# TM stealing from target



## spaceranger (Nov 11, 2022)

Today a TM got called into the HR office accompanied by two district APs. They confronted the TM with what supposedly was evidence gathered from their internal investigation and claim to have the TM on record stealing but never really got told directly what they saw the TM they just used the usuall self guilt bulshit and tried to comfort the TM with him not being the only one who has ever messed up but the TM stood his ground and demanded a lawyer to speak on his behalf despite the constant effort the APs where trying to get the TM to admit to and never told him or showed him the evidence they had on him but all the post I've read similar to this situation all ended with TMs admitting to theft and signing paperwork and even pay back what they stole on some occasions. Did this TM really get away with what he did for not saying a word without a lawyer present ? They even tries scaring him that the authorities will be called and still demanded a lawyer so they gave up and didn't get no signature from the TM and payed the TM what would be the last paycheck.


----------



## Black Sheep 214 (Nov 11, 2022)

spaceranger said:


> Today a TM got called into the HR office accompanied by two district APs. They confronted the TM with what supposedly was evidence gathered from their internal investigation and claim to have the TM on record stealing but never really got told directly what they saw the TM they just used the usuall self guilt bulshit and tried to comfort the TM with him not being the only one who has ever messed up but the TM stood his ground and demanded a lawyer to speak on his behalf despite the constant effort the APs where trying to get the TM to admit to and never told him or showed him the evidence they had on him but all the post I've read similar to this situation all ended with TMs admitting to theft and signing paperwork and even pay back what they stole on some occasions. Did this TM really get away with what he did for not saying a word without a lawyer present ? They even tries scaring him that the authorities will be called and still demanded a lawyer so they gave up and didn't get no signature from the TM and payed the TM what would be the last paycheck.

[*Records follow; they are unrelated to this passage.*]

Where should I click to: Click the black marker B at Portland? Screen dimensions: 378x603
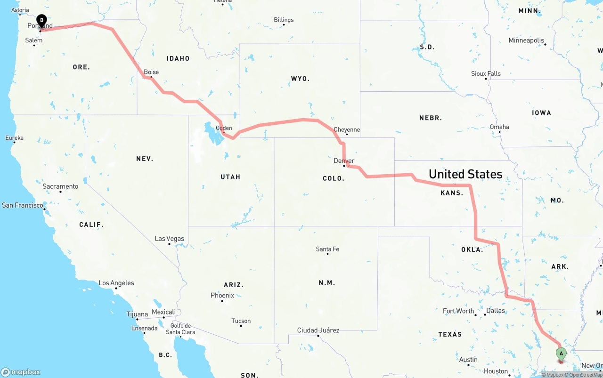[x=41, y=20]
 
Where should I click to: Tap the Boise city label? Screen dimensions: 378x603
[x=151, y=72]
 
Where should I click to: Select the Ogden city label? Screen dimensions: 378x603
[x=224, y=128]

Just because the TM didn’t get perp walked out doesn’t necessarily mean they got away with anything. If keeping their mouths shut meant that people would escape their actions with no consequences the courts and jails wouldn’t be full and a lot of lawyers would be unemployed. If that TM actually has a lawyer they might consider calling them now, and if not, they might consider looking into hiring one later. Time will tell.


----------



## spaceranger (Nov 11, 2022)

T


----------



## 60SecondsRemaining (Nov 11, 2022)

spaceranger said:


> Today a TM got called into the HR office accompanied by two district APs. They confronted the TM with what supposedly was evidence gathered from their internal investigation and claim to have the TM on record stealing but never really got told directly what they saw the TM they just used the usuall self guilt bulshit and tried to comfort the TM with him not being the only one who has ever messed up but the TM stood his ground and demanded a lawyer to speak on his behalf despite the constant effort the APs where trying to get the TM to admit to and never told him or showed him the evidence they had on him but all the post I've read similar to this situation all ended with TMs admitting to theft and signing paperwork and even pay back what they stole on some occasions. Did this TM really get away with what he did for not saying a word without a lawyer present ? They even tries scaring him that the authorities will be called and still demanded a lawyer so they gave up and didn't get no signature from the TM and payed the TM what would be the last paycheck.


This "team member" likely just didn't steal enough to make it worth the effort involved in running them down.

AP clearly has enough evidence to feel confident in confronting him, but not enough to get the cops involved.  They rolled the dice and pulled him in, he called their bluff.  Most people don't.  They cut their losses and sent him on his way.  

Did he get away with it?  Yes, but given their willingness to just send him on his way it probably didn't amount to much.


----------



## IWishIKnew (Nov 11, 2022)

AP isn't law enforcement. You don't have a right to a lawyer when being confronted about stealing by your employer.

They're giving you a chance to come clean, pay it back, take your lumps and move on before they bring the cops into it. Keep in mind that it doesn't cost Target much, aside from aggro & AP time, to pursue charges against you. They may still choose to do so, so keep that in mind, and avoid that location in the future.


----------



## Captain Orca (Nov 11, 2022)

Asking for a friend are 'ya?  Use punctuation, no run on sentences please.


----------



## Zxy123456 (Nov 11, 2022)

Let’s us know if the cops come knocking on your door.


----------



## Captain Orca (Nov 12, 2022)

_When they come a 'knockin.  To be young and foolish again, NOT._


----------



## can't touch this (Nov 12, 2022)

I have a secret but incredibly erotic fantasy of being wrongfully terminated/tackled/stomped upon by LP/AP while innocently shopping/working somewhere, anywhere, and settling for not less than $420 million…yes plz, I’ll be your non-productive incident any day big boi


----------



## NKG (Nov 12, 2022)

Sounds like a friendship gone bad


----------